Work instructions:
Would you please repeat exactly the entries below, starting at the line with "This screenshot has height=576, width=1024." and ending at the line with "Task: Click the", and nothing outside that range? Leave out the pictures.

══ The input

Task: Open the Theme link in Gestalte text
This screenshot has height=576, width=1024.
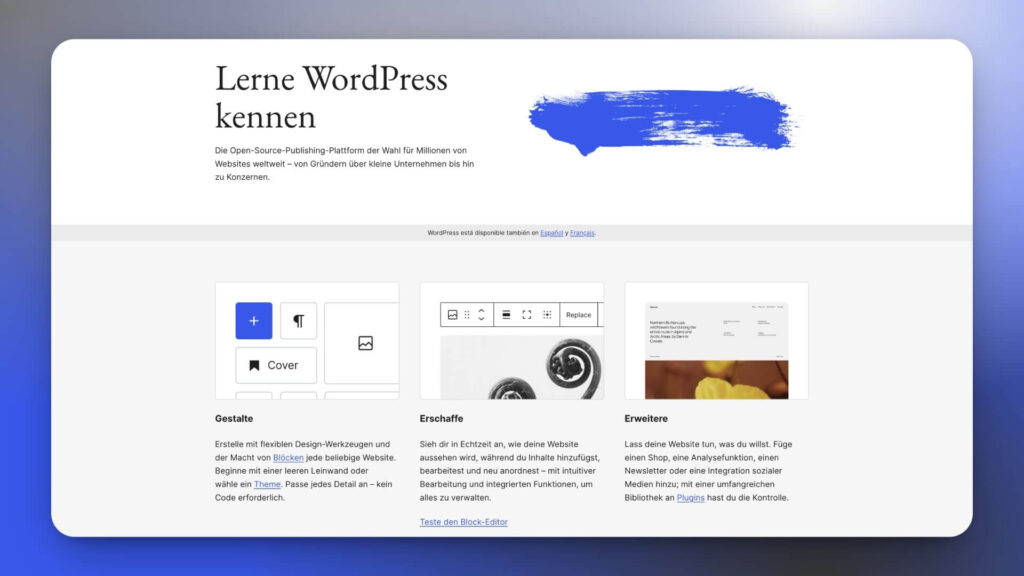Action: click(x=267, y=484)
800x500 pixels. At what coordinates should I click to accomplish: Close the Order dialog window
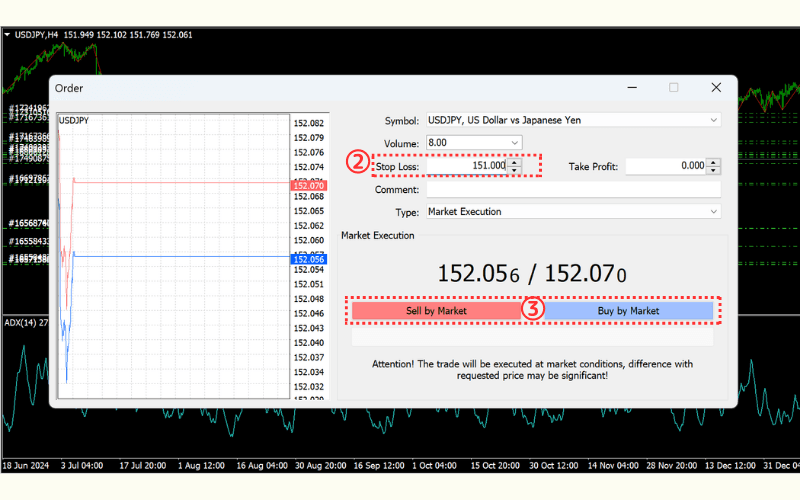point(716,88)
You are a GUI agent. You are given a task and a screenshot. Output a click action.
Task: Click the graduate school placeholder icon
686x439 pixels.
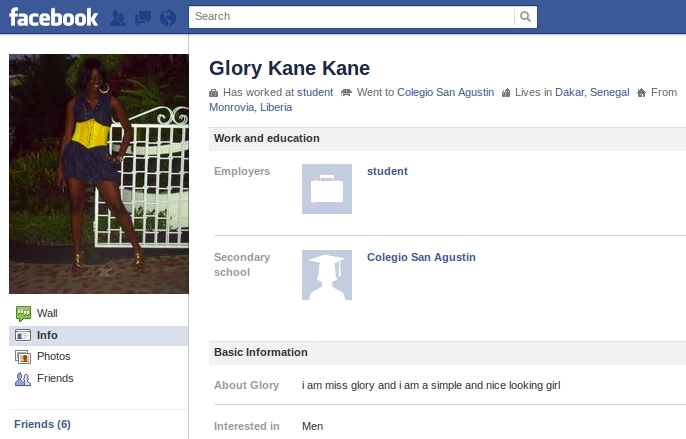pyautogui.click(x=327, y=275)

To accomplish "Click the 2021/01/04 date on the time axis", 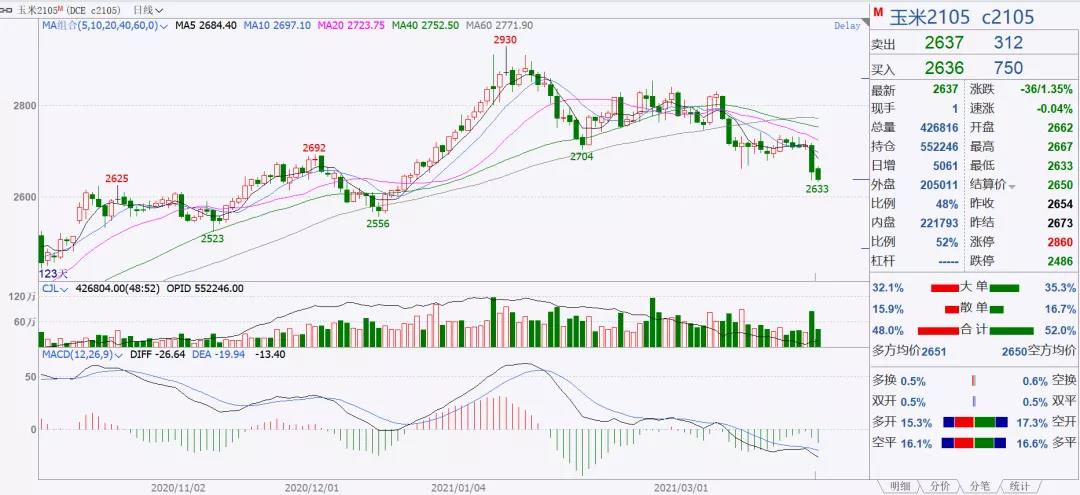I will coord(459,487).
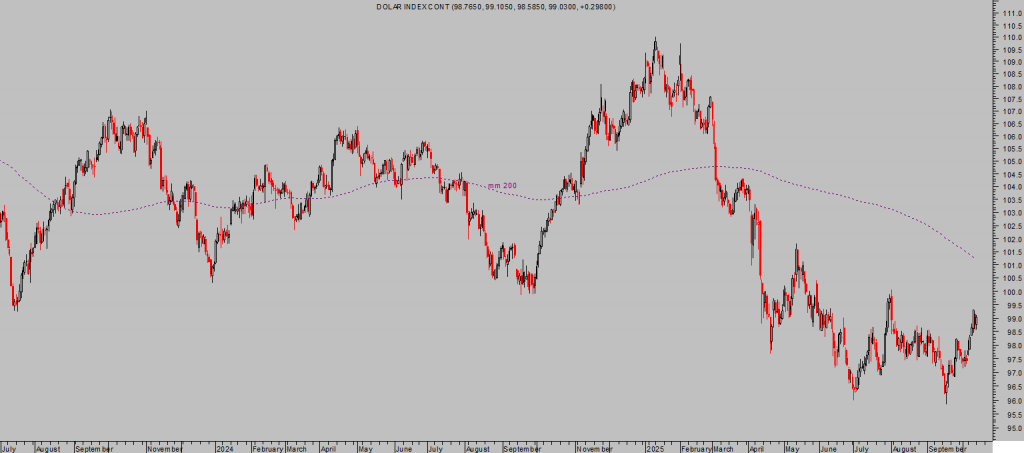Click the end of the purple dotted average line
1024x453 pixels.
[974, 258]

════
══ The input

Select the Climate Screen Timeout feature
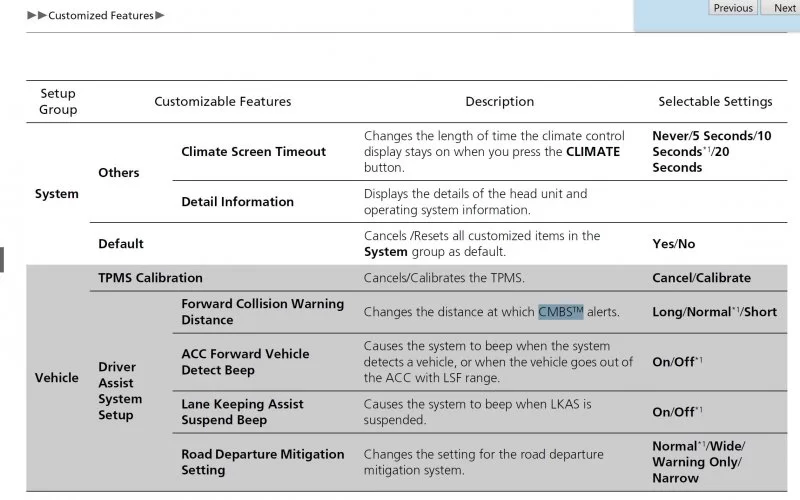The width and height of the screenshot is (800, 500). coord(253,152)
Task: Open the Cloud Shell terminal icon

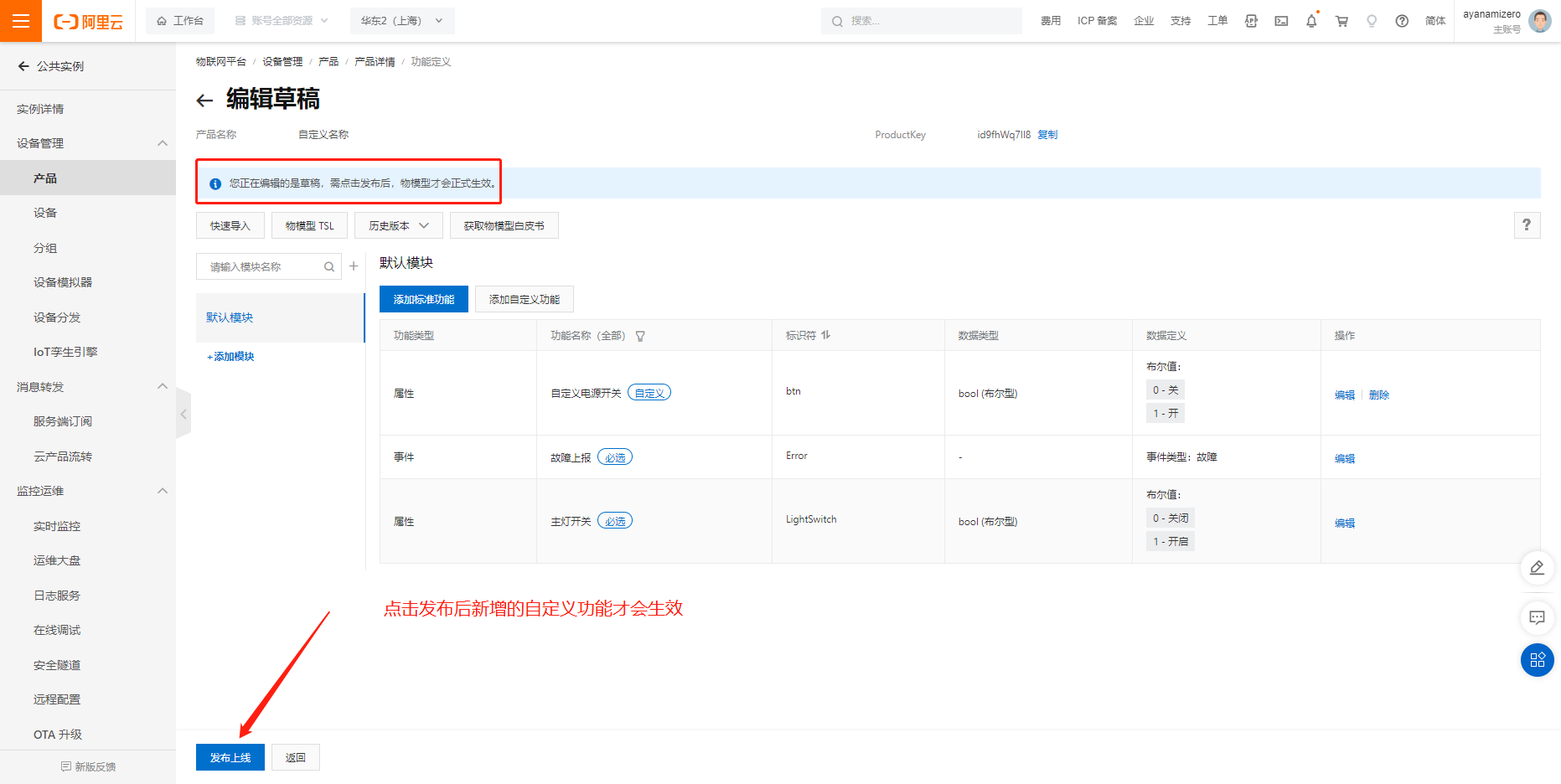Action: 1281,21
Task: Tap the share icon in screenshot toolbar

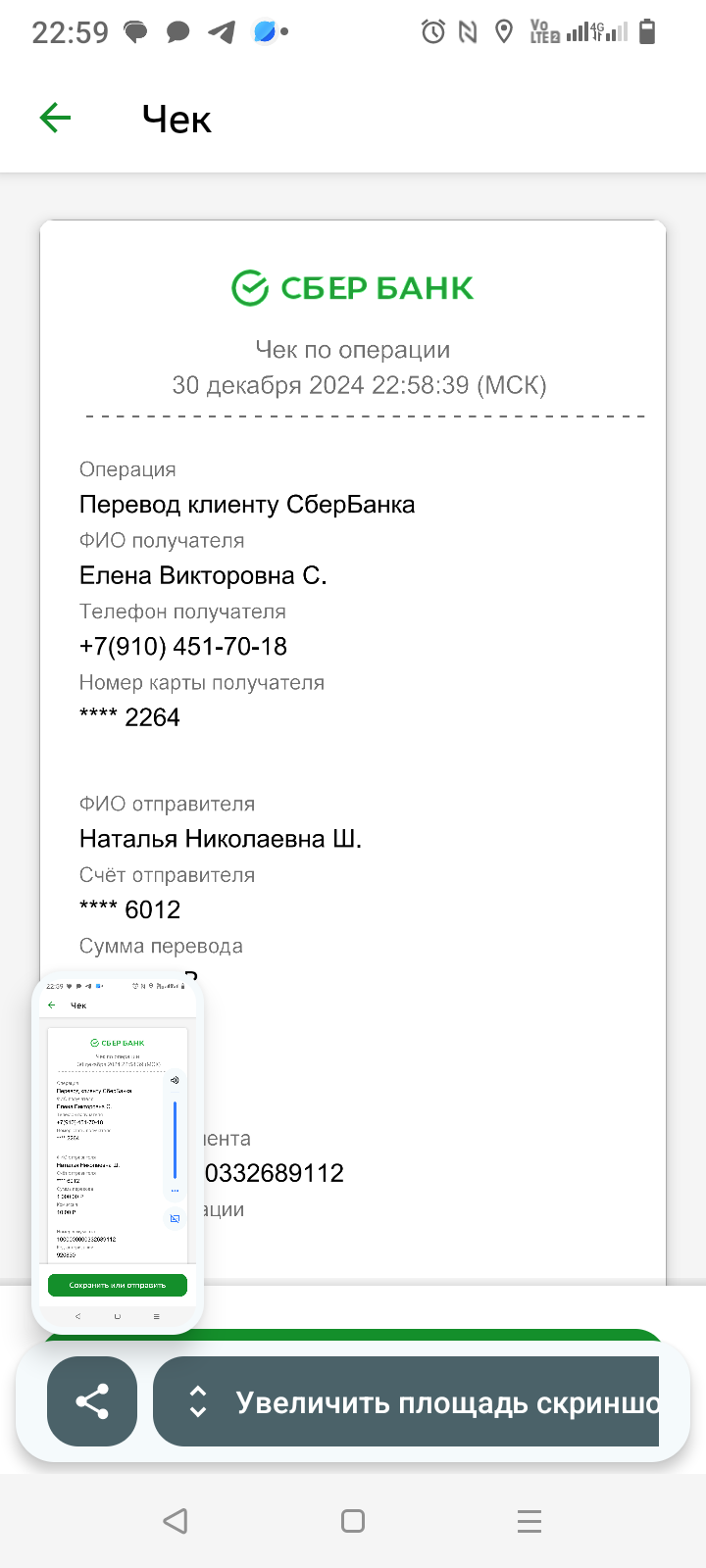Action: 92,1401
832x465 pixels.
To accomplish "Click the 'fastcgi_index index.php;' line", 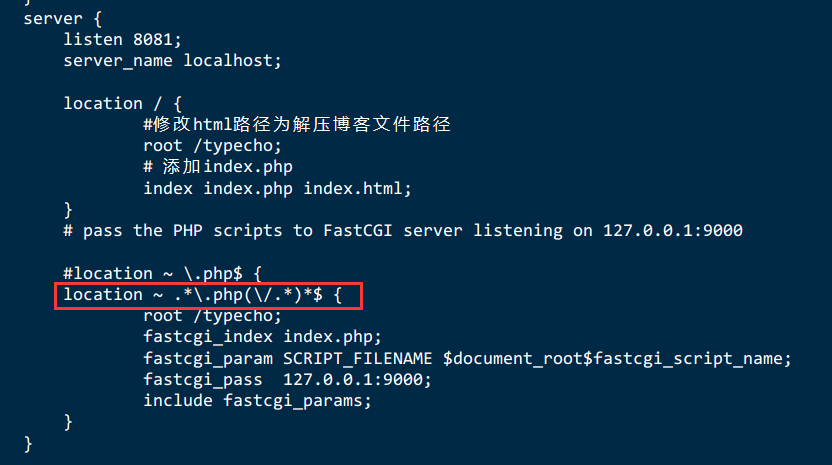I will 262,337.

════
══ The input

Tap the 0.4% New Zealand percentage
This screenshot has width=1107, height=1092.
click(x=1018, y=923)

════

Completed exercise:
This screenshot has height=576, width=1024.
Action: click(x=267, y=484)
800x500 pixels. At what coordinates should I click to accomplish: Close the Order dialog window
point(716,88)
You are a GUI agent. You are given a task and a screenshot. Output a click action.
Task: Click the graduate school placeholder icon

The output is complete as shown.